Когда отзыв государя поколебал эти надежды, силы Хрущова сокрушились, и маска упала с лица его. Хрущов сошел с ума и, как влюбленная одалиска, высказал в бреду затаенные чувства. Он поехал в полном гофмейстерском мундире к княгине Одоевской и рассказывал ей, что он строит железную дорогу из золотых рельсов, что он устраивает пруды для разведения устриц, которые будут давать ему пять миллионов годового дохода. Так выразилась алчность почестей и денег: о народе, о фаланстерах — ни слова.

Я оставался все еще при надеждах, что новые деятели действуют искренно, что они портят государственное дело не по намерению, а по программе. Не сделав ничего с Ростовцевым, я обратился к великому князю Константину Николаевичу. В циркуляре министра внутренних дел ставилось на вид, что присвоение крестьянам их усадеб необходимо для предупреждения вредной подвижности; я представил его высочеству записку, доказывающую вред неподвижности. Записка эта осталась без последствий. Действия были, очевидно, преднамеренные, но по крайней мере государю невозможно было приписывать преднамерений, потому что дела принимали направление, вредное ему самому.

- - - -

■ Задания к упражнению:
1. Назовите всех людей, которых фрагмент документа выше упоминает по имени или фамилии.
2. Какой годовой доход, по словам Хрущова из фрагмента документа выше, должны были приносить ему пруды для разведения устриц?

■ Представленный материал:
- - - -

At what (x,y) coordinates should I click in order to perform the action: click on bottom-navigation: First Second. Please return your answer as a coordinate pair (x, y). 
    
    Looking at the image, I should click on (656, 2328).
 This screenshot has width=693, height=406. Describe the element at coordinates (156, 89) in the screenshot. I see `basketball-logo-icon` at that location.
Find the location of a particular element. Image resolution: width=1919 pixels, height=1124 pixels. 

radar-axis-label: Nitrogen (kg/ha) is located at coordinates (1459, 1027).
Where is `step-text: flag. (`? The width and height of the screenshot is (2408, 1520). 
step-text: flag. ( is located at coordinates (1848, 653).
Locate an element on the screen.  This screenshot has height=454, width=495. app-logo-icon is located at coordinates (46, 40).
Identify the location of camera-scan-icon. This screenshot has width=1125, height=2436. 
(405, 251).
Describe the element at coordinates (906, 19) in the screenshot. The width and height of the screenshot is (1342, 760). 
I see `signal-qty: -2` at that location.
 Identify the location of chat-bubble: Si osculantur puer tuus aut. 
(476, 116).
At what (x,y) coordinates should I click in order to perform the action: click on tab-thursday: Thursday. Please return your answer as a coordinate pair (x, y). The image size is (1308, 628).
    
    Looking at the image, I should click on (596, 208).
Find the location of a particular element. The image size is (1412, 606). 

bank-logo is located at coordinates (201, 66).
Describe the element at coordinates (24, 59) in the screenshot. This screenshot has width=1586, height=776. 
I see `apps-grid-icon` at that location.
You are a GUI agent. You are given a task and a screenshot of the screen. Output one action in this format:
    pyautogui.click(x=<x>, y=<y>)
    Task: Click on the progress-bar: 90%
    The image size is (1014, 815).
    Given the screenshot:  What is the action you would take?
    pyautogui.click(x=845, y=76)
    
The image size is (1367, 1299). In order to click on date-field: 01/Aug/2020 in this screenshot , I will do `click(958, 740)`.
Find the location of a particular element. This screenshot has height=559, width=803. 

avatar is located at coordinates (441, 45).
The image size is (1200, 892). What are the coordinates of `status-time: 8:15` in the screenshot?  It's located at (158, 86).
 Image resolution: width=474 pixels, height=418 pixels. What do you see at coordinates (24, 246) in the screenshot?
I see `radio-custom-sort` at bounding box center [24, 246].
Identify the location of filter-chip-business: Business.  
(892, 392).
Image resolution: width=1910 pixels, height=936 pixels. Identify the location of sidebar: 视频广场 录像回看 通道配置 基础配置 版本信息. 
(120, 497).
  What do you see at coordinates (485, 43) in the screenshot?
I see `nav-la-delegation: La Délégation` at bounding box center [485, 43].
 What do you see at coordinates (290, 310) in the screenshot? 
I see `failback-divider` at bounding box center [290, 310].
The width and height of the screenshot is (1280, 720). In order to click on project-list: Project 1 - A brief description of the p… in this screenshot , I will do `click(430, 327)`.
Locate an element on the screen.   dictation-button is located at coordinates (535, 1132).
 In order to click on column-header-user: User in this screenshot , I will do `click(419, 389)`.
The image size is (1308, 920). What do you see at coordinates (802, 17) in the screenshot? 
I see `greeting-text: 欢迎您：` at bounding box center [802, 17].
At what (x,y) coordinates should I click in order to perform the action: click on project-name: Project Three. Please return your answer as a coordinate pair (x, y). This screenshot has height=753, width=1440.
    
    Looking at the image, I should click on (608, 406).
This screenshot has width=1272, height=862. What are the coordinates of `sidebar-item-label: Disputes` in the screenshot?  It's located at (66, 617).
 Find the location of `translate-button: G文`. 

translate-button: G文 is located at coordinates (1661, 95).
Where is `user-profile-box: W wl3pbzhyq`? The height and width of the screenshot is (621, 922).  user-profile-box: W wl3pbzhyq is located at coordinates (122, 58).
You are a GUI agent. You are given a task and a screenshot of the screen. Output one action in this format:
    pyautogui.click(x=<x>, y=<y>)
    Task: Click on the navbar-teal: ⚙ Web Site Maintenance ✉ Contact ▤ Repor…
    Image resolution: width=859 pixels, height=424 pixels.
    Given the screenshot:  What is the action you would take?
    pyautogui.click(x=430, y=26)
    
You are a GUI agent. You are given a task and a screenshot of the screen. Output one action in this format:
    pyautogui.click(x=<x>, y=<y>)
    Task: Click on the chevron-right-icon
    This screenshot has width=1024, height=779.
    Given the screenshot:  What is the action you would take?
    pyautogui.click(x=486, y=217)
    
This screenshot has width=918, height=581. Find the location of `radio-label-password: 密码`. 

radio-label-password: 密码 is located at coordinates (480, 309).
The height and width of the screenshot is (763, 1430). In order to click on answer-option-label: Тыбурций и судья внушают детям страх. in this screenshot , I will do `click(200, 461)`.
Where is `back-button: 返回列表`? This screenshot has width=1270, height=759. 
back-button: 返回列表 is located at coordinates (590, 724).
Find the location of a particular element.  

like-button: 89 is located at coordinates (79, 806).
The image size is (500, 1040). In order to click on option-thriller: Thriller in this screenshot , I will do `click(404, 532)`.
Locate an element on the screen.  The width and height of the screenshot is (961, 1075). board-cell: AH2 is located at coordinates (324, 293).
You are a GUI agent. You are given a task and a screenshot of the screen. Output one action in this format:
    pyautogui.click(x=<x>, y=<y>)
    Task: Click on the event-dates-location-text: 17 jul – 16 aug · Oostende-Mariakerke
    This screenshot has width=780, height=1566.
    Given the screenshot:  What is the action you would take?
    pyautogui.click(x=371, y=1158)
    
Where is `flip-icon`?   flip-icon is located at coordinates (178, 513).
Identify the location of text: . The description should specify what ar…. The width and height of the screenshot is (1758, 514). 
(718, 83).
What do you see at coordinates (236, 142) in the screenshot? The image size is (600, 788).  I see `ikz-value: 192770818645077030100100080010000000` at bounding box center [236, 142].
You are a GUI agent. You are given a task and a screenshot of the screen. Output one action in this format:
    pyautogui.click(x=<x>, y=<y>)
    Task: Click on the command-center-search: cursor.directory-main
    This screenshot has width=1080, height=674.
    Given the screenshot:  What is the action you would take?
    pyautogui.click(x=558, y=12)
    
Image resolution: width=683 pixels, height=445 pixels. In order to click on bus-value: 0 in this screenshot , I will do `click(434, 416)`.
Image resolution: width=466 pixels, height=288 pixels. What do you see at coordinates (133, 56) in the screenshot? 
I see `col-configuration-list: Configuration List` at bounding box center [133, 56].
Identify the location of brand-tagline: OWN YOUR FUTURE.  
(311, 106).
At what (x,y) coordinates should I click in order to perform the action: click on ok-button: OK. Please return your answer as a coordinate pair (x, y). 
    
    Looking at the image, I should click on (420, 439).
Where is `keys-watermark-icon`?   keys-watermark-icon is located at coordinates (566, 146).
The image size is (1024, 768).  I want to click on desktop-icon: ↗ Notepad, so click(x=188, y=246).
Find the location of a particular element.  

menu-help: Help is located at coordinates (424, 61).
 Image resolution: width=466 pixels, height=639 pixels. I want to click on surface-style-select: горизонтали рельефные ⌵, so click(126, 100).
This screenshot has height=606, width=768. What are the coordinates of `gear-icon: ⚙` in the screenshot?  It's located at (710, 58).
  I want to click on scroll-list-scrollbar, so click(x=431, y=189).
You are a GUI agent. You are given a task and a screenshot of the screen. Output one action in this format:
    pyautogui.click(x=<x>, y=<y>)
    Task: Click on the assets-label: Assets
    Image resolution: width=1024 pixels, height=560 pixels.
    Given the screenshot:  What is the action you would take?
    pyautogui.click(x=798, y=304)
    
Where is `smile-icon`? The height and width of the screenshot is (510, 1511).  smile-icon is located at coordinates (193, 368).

- - - -

■ Ответы на задания:
1. Хрущов, княгиня Одоевская, Ростовцев, великий князь Константин Николаевич.

2. Пять миллионов.